- Direction:
Give again the material from the line that contains "Where should I click to: Click the orange" through the line that contains "pyautogui.click(x=28, y=138)", substituting "Deselect" for "Uncheck" and leaving everything else unchanged. Return only those lines.

Click-target data:
▼

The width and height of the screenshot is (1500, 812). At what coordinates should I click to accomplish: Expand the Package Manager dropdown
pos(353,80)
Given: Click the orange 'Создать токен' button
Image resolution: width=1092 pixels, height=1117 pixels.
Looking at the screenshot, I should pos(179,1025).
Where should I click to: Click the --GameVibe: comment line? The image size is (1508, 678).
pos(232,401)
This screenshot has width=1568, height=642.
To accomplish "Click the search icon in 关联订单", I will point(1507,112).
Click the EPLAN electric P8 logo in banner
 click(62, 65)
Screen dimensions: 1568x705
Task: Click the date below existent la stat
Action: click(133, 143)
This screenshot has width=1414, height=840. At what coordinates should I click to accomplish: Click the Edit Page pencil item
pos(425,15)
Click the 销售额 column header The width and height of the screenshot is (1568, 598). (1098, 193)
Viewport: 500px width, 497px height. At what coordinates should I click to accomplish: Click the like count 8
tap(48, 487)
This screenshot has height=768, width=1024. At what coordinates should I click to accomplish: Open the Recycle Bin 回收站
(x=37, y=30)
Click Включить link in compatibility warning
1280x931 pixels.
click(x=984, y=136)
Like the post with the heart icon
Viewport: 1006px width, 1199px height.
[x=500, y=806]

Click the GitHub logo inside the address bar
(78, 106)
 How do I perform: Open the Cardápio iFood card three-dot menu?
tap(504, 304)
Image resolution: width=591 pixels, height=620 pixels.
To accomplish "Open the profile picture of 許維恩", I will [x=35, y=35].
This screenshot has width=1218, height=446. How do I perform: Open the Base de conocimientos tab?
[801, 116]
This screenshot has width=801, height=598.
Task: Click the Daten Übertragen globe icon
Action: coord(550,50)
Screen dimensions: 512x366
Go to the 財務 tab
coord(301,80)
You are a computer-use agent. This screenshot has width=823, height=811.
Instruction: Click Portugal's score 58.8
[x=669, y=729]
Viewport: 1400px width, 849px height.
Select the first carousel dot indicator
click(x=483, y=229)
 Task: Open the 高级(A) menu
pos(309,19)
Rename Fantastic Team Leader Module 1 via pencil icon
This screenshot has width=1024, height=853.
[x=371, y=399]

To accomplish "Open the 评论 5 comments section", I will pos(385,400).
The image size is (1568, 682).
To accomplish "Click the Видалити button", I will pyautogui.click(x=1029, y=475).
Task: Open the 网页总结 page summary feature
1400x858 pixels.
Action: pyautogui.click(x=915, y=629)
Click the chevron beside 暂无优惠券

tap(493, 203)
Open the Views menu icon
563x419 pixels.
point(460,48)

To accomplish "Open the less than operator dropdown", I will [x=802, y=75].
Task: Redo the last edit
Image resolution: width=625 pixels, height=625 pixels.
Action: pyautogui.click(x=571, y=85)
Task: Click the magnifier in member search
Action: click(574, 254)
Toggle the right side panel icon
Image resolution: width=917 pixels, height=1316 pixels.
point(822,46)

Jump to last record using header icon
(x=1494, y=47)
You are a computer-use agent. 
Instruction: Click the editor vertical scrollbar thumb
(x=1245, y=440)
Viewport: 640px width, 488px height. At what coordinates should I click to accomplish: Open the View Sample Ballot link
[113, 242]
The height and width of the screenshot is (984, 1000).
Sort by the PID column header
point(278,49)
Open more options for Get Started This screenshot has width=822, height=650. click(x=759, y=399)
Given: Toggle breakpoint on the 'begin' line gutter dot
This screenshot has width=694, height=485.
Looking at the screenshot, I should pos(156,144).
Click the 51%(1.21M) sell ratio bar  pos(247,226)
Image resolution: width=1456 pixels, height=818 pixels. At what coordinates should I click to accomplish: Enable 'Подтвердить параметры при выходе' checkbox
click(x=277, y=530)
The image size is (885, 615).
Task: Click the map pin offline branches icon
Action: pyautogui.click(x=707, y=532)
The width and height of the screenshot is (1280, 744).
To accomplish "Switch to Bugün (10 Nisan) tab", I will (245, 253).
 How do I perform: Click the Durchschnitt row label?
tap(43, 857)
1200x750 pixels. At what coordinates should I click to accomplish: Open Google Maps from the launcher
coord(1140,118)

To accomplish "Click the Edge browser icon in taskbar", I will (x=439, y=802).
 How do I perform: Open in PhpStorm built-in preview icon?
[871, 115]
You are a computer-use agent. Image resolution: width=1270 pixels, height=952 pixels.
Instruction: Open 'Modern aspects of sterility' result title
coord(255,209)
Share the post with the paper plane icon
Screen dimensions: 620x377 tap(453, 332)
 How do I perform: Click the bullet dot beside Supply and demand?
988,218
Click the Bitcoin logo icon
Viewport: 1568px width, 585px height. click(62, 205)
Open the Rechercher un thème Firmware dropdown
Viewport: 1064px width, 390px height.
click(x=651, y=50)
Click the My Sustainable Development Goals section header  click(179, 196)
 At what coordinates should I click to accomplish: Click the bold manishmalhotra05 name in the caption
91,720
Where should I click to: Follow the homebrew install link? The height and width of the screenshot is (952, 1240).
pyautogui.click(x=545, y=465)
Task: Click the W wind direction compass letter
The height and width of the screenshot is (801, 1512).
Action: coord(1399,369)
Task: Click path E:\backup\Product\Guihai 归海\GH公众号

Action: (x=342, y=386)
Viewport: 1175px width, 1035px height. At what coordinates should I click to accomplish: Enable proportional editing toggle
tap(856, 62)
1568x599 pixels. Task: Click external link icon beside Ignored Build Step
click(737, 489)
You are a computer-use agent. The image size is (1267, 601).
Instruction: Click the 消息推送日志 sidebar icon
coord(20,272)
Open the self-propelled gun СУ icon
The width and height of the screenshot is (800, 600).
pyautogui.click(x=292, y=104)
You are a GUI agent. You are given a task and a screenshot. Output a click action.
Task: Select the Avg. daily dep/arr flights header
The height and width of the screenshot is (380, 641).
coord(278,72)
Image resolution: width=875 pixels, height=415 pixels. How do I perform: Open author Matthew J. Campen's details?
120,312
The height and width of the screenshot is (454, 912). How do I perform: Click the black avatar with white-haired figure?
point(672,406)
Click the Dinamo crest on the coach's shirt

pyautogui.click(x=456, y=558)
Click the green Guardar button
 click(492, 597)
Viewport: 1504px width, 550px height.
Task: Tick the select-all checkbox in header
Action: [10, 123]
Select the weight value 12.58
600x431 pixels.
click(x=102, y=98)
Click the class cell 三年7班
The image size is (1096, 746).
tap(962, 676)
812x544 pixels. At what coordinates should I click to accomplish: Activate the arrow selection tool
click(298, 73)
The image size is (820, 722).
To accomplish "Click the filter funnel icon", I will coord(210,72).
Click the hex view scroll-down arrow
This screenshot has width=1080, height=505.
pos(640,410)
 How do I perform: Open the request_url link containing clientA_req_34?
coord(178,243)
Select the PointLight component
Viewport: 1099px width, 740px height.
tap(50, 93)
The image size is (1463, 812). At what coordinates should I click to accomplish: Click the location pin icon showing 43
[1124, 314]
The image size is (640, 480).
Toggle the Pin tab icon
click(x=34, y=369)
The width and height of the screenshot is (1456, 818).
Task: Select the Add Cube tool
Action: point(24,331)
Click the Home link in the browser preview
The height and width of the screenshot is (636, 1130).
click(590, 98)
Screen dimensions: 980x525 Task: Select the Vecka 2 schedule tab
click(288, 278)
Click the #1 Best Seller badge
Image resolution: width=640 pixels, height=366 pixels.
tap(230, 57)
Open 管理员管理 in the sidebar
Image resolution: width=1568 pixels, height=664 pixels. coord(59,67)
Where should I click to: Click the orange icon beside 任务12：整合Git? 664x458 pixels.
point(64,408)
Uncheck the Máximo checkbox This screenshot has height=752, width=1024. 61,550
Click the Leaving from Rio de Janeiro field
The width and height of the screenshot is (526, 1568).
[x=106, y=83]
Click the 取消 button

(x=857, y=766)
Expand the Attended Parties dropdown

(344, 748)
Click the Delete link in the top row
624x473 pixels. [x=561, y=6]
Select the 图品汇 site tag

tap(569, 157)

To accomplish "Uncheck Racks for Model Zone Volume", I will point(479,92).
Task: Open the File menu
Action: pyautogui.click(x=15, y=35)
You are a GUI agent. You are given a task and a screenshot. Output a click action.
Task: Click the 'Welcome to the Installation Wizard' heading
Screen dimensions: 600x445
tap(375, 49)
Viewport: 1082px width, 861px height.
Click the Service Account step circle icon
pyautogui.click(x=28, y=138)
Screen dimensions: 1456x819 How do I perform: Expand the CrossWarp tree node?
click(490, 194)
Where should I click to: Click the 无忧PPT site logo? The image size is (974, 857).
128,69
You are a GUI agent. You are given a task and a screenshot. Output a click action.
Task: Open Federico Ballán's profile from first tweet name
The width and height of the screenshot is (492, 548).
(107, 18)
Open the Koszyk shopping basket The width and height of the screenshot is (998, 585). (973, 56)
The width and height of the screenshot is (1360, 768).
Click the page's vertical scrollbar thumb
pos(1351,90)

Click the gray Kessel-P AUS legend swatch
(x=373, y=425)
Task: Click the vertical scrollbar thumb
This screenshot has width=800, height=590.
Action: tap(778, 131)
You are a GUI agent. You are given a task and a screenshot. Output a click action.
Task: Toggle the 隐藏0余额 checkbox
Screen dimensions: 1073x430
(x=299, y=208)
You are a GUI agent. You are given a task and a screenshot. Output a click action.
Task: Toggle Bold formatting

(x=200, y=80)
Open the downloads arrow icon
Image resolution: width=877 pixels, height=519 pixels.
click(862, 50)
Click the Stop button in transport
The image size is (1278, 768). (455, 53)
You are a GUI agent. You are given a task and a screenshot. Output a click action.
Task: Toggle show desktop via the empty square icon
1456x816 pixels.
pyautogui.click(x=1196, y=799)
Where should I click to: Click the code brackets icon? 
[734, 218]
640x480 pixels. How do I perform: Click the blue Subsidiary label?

▲

- Answer to the problem:
Where should I click to: Click the orange icon beside 任务12：整合Git? 664x458 pixels.
point(64,408)
Deselect the Máximo checkbox This screenshot has height=752, width=1024. 61,550
Click the Leaving from Rio de Janeiro field
The width and height of the screenshot is (526, 1568).
[x=106, y=83]
Click the 取消 button

(x=857, y=766)
Expand the Attended Parties dropdown

(344, 748)
Click the Delete link in the top row
624x473 pixels. [x=561, y=6]
Select the 图品汇 site tag

tap(569, 157)

To accomplish "Deselect Racks for Model Zone Volume", I will point(479,92).
Task: Open the File menu
Action: pyautogui.click(x=15, y=35)
You are a GUI agent. You are given a task and a screenshot. Output a click action.
Task: Click the 'Welcome to the Installation Wizard' heading
Screen dimensions: 600x445
tap(375, 49)
Viewport: 1082px width, 861px height.
Click the Service Account step circle icon
pyautogui.click(x=28, y=138)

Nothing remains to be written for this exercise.